SUKABUMI – Para driver ojek online mulai semringah atas pemberlakuan pemerataan order dari pihak aplikator. Lantaran, sebelumnya, para Ojol negera lantaran pihak aplikator terkesan tidak adil karna order dinilai dari ranking dan tingkat kerajinan.
Diketahui ada dua istilah dalam sistem aplikasi angkutan online yakni anyep (sepi order) dan gacor (banyak order).
Kondisi anyep merupakan hal yang sangat menyedihkan bagi driver. Bahkan, untuk mendapatkan tiga order saja dalam sehari mereka sampai harus berdarah-darah. Namun saat ini hal itu dipastikan tidak akan terjadi karena pemerataan order dari management sudah ditetapkan.
Penanggung jawab forum Solidaritas Ojol se Sukabumi, Hendra Mulyadi mengatakan, penetapan sistem tersebut merupakan hasil dari mediasi yang cukup alot antara pihak management dan driver yang telah berlangsung belum lama ini.
“Dalam mediasi itu kami meminta adanya pemerataan order. Artinya kami meminta pihak aplikator bersikap adil dalam membagi order. Sebab, selama ini kami merasa disulitkan jika menggunakan sistem lama yang hanya memberikan order dinilai dari ranking dan tingkat kerajinan. Alhamdulillah pihak management menyetujui,”kata Hendra, kemarin (5/2).
Hendra menjelaskan, sistem yang berlaku sekarang sebenarnya masih berdasarkan tingkat kerajinan, namun perubahan saat ini memungkinkan driver yang riwayatnya kurang baik, bisa mendapatkan order yang lebih baik.
“Sekarang sudah bisa dirasakan pengembangan sistem itu. Yang dulunya anyep (sepi order) bisa dapet order untuk memperbaiki rankingnya, “jelas pria yang juga merupakan ketua Forum Silaturahmi Ojol Sukabumi (Fosil).
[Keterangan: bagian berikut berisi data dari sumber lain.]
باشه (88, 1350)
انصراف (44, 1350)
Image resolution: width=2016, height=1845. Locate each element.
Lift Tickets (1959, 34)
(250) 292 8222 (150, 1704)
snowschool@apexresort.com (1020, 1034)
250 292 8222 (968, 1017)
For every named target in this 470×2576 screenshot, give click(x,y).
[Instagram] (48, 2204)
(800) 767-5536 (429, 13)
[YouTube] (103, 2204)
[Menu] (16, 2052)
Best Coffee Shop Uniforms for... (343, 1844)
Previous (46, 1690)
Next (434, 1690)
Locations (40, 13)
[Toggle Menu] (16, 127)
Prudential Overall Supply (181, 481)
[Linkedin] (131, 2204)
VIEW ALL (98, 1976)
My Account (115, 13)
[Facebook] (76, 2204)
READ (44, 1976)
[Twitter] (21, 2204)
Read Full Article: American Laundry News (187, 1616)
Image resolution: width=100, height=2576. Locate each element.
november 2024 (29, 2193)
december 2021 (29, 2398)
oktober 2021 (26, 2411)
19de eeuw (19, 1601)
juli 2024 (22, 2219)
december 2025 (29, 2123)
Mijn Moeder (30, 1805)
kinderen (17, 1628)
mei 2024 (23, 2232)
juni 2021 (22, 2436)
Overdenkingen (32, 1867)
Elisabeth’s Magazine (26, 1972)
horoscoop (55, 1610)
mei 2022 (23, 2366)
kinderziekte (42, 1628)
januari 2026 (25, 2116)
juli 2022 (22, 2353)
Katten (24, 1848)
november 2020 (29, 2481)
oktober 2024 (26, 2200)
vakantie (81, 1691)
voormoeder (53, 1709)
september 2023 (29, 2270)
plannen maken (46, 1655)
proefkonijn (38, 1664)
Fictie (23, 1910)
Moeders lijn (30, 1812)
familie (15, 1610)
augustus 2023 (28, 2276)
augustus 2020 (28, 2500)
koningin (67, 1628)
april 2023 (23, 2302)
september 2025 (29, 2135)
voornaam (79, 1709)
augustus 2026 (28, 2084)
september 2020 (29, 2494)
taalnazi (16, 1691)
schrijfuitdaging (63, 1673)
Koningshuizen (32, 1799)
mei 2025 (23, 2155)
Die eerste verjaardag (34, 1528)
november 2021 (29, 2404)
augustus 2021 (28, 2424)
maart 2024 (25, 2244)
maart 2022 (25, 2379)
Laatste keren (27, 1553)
Hendra mengungkapkan, beberapa poin lainya yang disetujui pihak management adalah sistem cancel order. Diketahui sebelumnya, cancel order merupakan hal yang fatal bagi driver. Hal itu berpengaruh terhadap rangking yang menyebabkan driver akan sulit mendapatkan order kembali.
“Sekarang ada perubahan sistem cancel order. Driver yang membatalkan pesanan akan mempengaruhi prestasi namun masih ada peluang lebih untuk dapat orderan selanjutnya,”pungkasnya. (upi/d)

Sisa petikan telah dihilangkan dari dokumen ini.